Boston

‘Something Very Bad Is Going to Happen’ creator on horror and marriage

You might expect a screenwriter working in the horror genre to be relatively difficult to scare, but Haley Z. Boston, the creator and executive producer of Netflix’s harrowing new limited series “Something Very Bad Is Going to Happen,” insists that is not the case.

“I’m afraid of everything,” Boston, 31, said during a recent Zoom conversation. “I’m afraid of horror movies, but that’s why I love them so much, because they scare me. A lot of horror people are desensitized and looking for something to shake them. I am the opposite. I am easily afraid.”

The easily frightened — and the recently engaged — might be advised to approach Boston’s new series, which premiered Thursday, with caution.

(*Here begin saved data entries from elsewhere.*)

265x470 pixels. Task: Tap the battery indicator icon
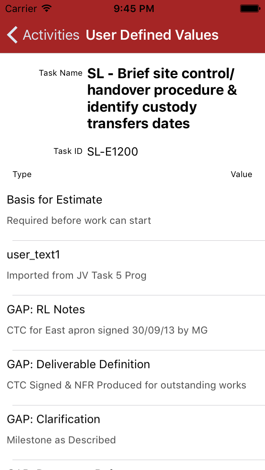pos(250,8)
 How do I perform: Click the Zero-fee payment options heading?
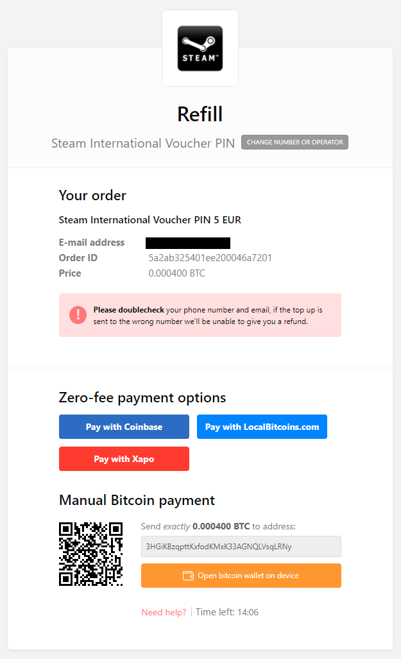[142, 398]
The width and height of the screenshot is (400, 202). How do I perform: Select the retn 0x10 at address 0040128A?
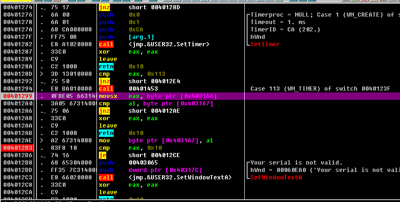pyautogui.click(x=121, y=67)
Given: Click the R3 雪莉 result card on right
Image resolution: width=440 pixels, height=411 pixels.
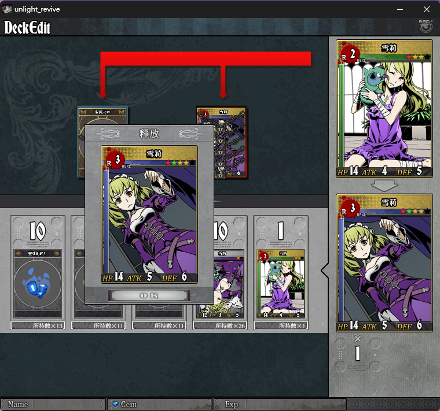Looking at the screenshot, I should (384, 263).
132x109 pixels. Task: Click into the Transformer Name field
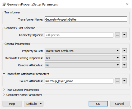[86, 19]

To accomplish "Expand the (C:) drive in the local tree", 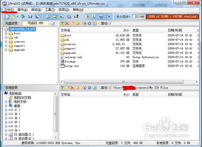I will click(6, 110).
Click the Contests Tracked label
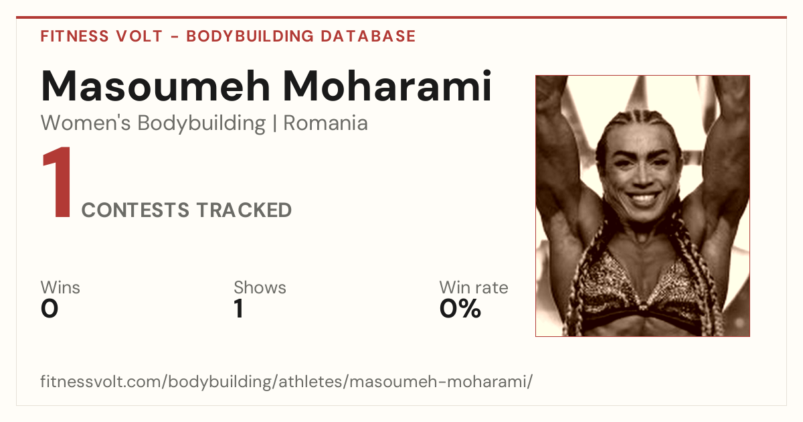 click(187, 210)
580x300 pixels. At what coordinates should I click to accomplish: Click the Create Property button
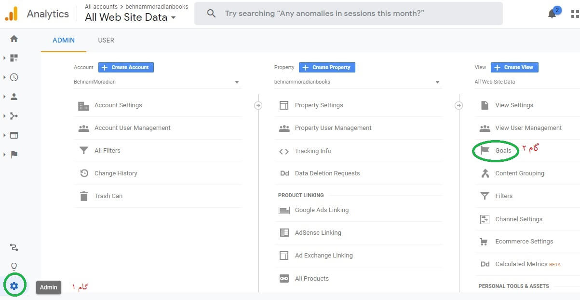327,67
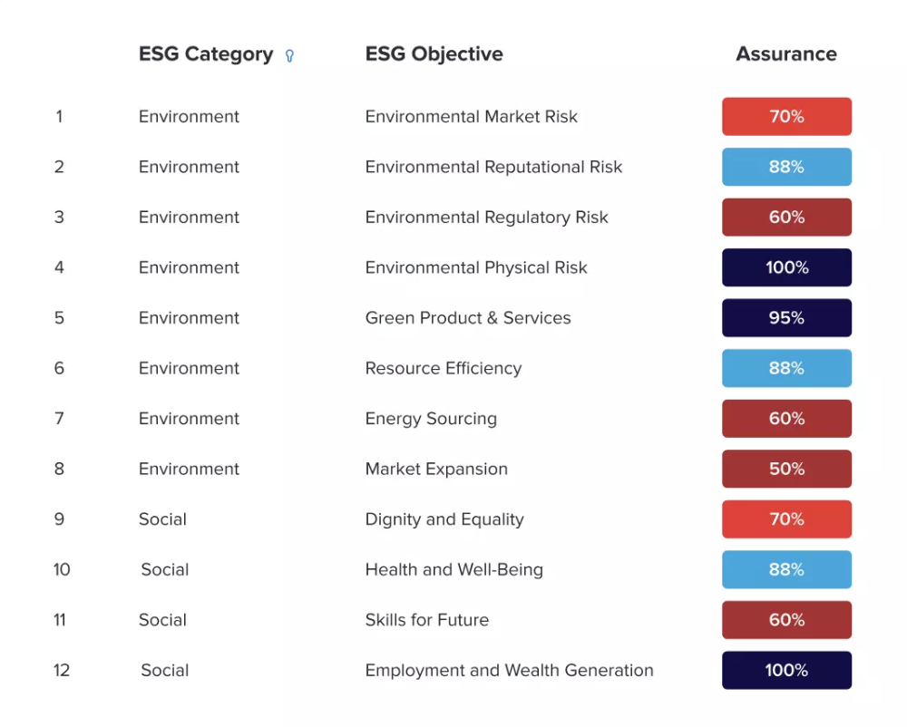Click the Environment label on row 7 Energy Sourcing
This screenshot has height=727, width=907.
click(189, 418)
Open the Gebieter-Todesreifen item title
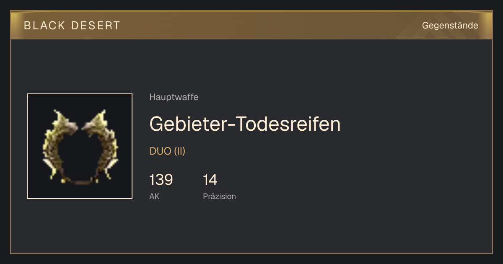This screenshot has width=503, height=264. click(x=245, y=124)
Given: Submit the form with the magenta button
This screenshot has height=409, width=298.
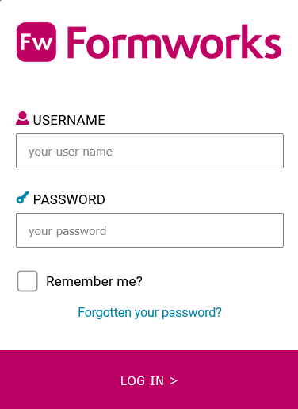Looking at the screenshot, I should click(x=149, y=380).

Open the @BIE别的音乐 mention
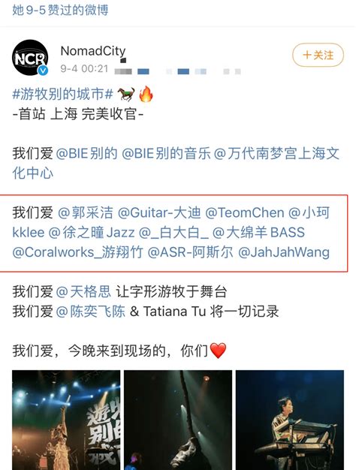tap(167, 153)
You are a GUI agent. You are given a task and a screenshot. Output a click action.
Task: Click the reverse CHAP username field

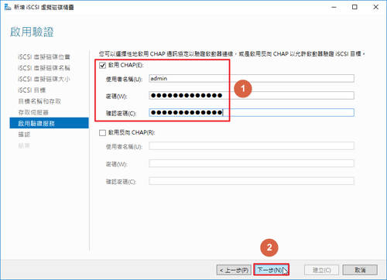tap(252, 146)
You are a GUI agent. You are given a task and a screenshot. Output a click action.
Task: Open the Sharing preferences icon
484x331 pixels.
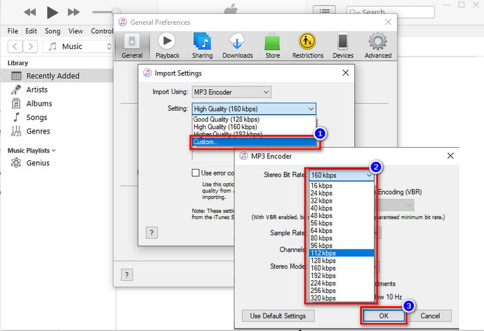pos(202,42)
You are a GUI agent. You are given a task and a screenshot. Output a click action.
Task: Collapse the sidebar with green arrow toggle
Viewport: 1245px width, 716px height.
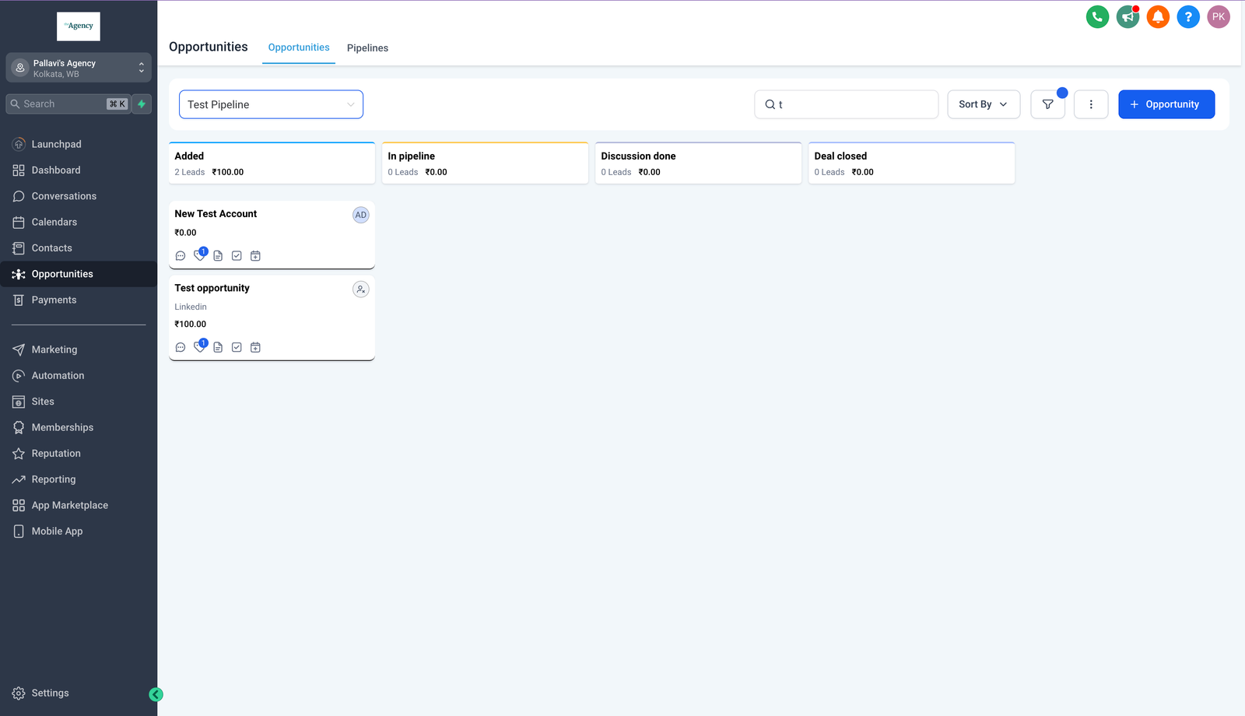156,695
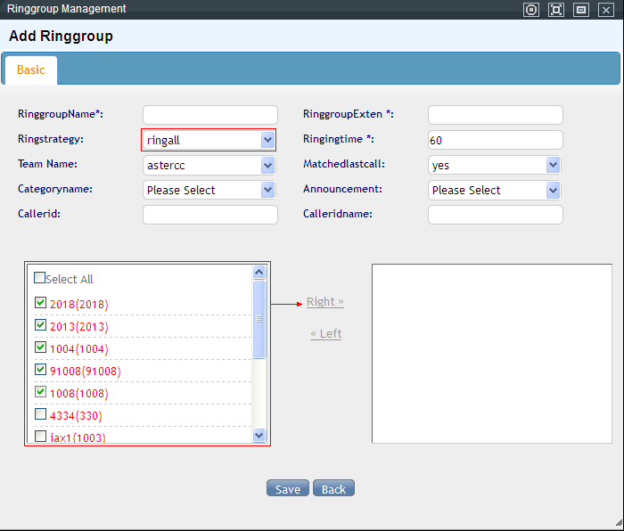Click the octagon stop icon in title bar
The height and width of the screenshot is (531, 624).
tap(531, 10)
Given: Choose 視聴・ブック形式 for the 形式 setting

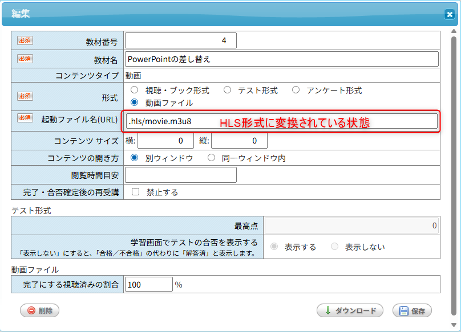Looking at the screenshot, I should pyautogui.click(x=134, y=89).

A haunting fusion of David Lynch surrealism and “Rosemary’s Baby” paranoia, “Something Very Bad Is Going to Happen” traces the peculiar and ominous events that unfold in the week leading up to the nuptials between wary Rachel (Camila Morrone) and trusting fiancé Nicky (Adam DiMarco), as overseen by Nicky’s mother Victoria (Jennifer Jason Leigh).

Faced with inexplicable truths about Nicky’s family and her own past, Rachel becomes convinced that saying “I do” has the potential to prove deadly, and she comes to fear what might take place when she walks down the aisle.

A woman wearing a white veil over her face.

Camila Morrone as Rachel Harkin in Netflix’s “Something Very Bad Is Going to Happen.”

(Netflix)

“I’d seen people in their wedding, in their vows, say, ‘I never once had a doubt,’” Boston said. “I’m like, ‘How could you not constantly question everything?’ It felt very natural to me to explore that idea in a horror show where the doubt is the horror.”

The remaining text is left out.